_Work item_
Repeat all of the data precisely.

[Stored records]
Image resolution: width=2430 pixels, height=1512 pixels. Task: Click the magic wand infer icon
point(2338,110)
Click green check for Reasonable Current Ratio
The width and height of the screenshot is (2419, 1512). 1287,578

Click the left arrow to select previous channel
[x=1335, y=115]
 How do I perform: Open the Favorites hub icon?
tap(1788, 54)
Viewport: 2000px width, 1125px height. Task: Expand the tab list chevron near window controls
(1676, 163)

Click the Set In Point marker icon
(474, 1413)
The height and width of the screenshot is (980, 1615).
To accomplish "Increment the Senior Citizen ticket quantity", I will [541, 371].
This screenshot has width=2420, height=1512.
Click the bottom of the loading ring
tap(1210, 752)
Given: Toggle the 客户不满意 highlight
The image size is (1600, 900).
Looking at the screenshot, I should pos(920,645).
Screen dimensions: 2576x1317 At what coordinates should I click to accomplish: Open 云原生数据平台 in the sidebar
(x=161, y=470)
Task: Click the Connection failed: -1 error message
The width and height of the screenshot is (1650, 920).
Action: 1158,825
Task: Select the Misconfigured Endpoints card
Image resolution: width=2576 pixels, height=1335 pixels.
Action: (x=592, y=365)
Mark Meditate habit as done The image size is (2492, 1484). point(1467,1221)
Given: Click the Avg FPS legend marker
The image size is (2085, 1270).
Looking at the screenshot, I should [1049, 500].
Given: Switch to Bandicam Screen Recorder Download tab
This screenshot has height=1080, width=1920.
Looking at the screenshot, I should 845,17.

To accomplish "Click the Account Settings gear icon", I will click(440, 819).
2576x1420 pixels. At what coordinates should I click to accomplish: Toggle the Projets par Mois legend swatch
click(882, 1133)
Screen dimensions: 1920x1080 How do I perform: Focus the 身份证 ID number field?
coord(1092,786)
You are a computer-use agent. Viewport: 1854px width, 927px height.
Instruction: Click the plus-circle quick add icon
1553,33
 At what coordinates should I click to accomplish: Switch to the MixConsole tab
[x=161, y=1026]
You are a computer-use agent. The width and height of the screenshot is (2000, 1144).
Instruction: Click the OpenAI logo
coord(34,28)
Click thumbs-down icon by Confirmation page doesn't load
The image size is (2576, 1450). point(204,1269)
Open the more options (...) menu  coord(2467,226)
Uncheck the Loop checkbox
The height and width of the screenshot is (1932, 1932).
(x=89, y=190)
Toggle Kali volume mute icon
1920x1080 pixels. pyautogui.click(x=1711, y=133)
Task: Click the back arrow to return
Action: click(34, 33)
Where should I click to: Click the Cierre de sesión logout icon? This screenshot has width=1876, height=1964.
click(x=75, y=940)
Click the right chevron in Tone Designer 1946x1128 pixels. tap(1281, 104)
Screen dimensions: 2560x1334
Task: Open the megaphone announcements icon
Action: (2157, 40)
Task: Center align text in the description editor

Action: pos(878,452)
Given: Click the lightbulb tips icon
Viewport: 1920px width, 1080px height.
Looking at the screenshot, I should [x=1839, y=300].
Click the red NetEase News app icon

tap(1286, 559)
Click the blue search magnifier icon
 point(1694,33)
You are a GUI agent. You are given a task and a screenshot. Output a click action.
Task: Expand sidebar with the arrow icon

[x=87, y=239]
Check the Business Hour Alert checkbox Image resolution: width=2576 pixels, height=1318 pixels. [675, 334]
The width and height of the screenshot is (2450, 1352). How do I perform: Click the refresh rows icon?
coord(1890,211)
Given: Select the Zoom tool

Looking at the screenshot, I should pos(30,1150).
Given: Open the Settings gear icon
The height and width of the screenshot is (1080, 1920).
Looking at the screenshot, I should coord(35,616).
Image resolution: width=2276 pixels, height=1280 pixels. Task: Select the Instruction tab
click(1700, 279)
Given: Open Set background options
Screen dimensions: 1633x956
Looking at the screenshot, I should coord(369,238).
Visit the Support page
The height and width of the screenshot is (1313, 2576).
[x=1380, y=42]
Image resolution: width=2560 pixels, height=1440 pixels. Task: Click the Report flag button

_Answer to the problem_
Image resolution: width=2430 pixels, height=1512 pixels. Task: Click the magic wand infer icon
point(2338,110)
Click green check for Reasonable Current Ratio
The width and height of the screenshot is (2419, 1512). 1287,578

Click the left arrow to select previous channel
[x=1335, y=115]
 How do I perform: Open the Favorites hub icon?
tap(1788, 54)
Viewport: 2000px width, 1125px height. Task: Expand the tab list chevron near window controls
(1676, 163)

Click the Set In Point marker icon
(474, 1413)
The height and width of the screenshot is (980, 1615).
To accomplish "Increment the Senior Citizen ticket quantity", I will [541, 371].
This screenshot has width=2420, height=1512.
Click the bottom of the loading ring
tap(1210, 752)
Given: Toggle the 客户不满意 highlight
The image size is (1600, 900).
Looking at the screenshot, I should pos(920,645).
Screen dimensions: 2576x1317 At what coordinates should I click to accomplish: Open 云原生数据平台 in the sidebar
(x=161, y=470)
Task: Click the Connection failed: -1 error message
The width and height of the screenshot is (1650, 920).
Action: 1158,825
Task: Select the Misconfigured Endpoints card
Image resolution: width=2576 pixels, height=1335 pixels.
Action: (x=592, y=365)
Mark Meditate habit as done The image size is (2492, 1484). point(1467,1221)
Given: Click the Avg FPS legend marker
The image size is (2085, 1270).
Looking at the screenshot, I should [1049, 500].
Given: Switch to Bandicam Screen Recorder Download tab
This screenshot has height=1080, width=1920.
Looking at the screenshot, I should 845,17.

To accomplish "Click the Account Settings gear icon", I will click(440, 819).
2576x1420 pixels. At what coordinates should I click to accomplish: Toggle the Projets par Mois legend swatch
click(882, 1133)
Screen dimensions: 1920x1080 How do I perform: Focus the 身份证 ID number field?
coord(1092,786)
You are a computer-use agent. Viewport: 1854px width, 927px height.
Instruction: Click the plus-circle quick add icon
1553,33
 At what coordinates should I click to accomplish: Switch to the MixConsole tab
[x=161, y=1026]
You are a computer-use agent. The width and height of the screenshot is (2000, 1144).
Instruction: Click the OpenAI logo
coord(34,28)
Click thumbs-down icon by Confirmation page doesn't load
The image size is (2576, 1450). point(204,1269)
Open the more options (...) menu  coord(2467,226)
Uncheck the Loop checkbox
The height and width of the screenshot is (1932, 1932).
(x=89, y=190)
Toggle Kali volume mute icon
1920x1080 pixels. pyautogui.click(x=1711, y=133)
Task: Click the back arrow to return
Action: click(34, 33)
Where should I click to: Click the Cierre de sesión logout icon? This screenshot has width=1876, height=1964.
click(x=75, y=940)
Click the right chevron in Tone Designer 1946x1128 pixels. tap(1281, 104)
Screen dimensions: 2560x1334
Task: Open the megaphone announcements icon
Action: (2157, 40)
Task: Center align text in the description editor

Action: pos(878,452)
Given: Click the lightbulb tips icon
Viewport: 1920px width, 1080px height.
Looking at the screenshot, I should [x=1839, y=300].
Click the red NetEase News app icon

tap(1286, 559)
Click the blue search magnifier icon
 point(1694,33)
You are a GUI agent. You are given a task and a screenshot. Output a click action.
Task: Expand sidebar with the arrow icon

[x=87, y=239]
Check the Business Hour Alert checkbox Image resolution: width=2576 pixels, height=1318 pixels. [675, 334]
The width and height of the screenshot is (2450, 1352). How do I perform: Click the refresh rows icon?
coord(1890,211)
Given: Select the Zoom tool

Looking at the screenshot, I should pos(30,1150).
Given: Open the Settings gear icon
The height and width of the screenshot is (1080, 1920).
Looking at the screenshot, I should coord(35,616).
Image resolution: width=2276 pixels, height=1280 pixels. Task: Select the Instruction tab
click(1700, 279)
Given: Open Set background options
Screen dimensions: 1633x956
Looking at the screenshot, I should coord(369,238).
Visit the Support page
The height and width of the screenshot is (1313, 2576).
[x=1380, y=42]
Image resolution: width=2560 pixels, height=1440 pixels. Task: Click the Report flag button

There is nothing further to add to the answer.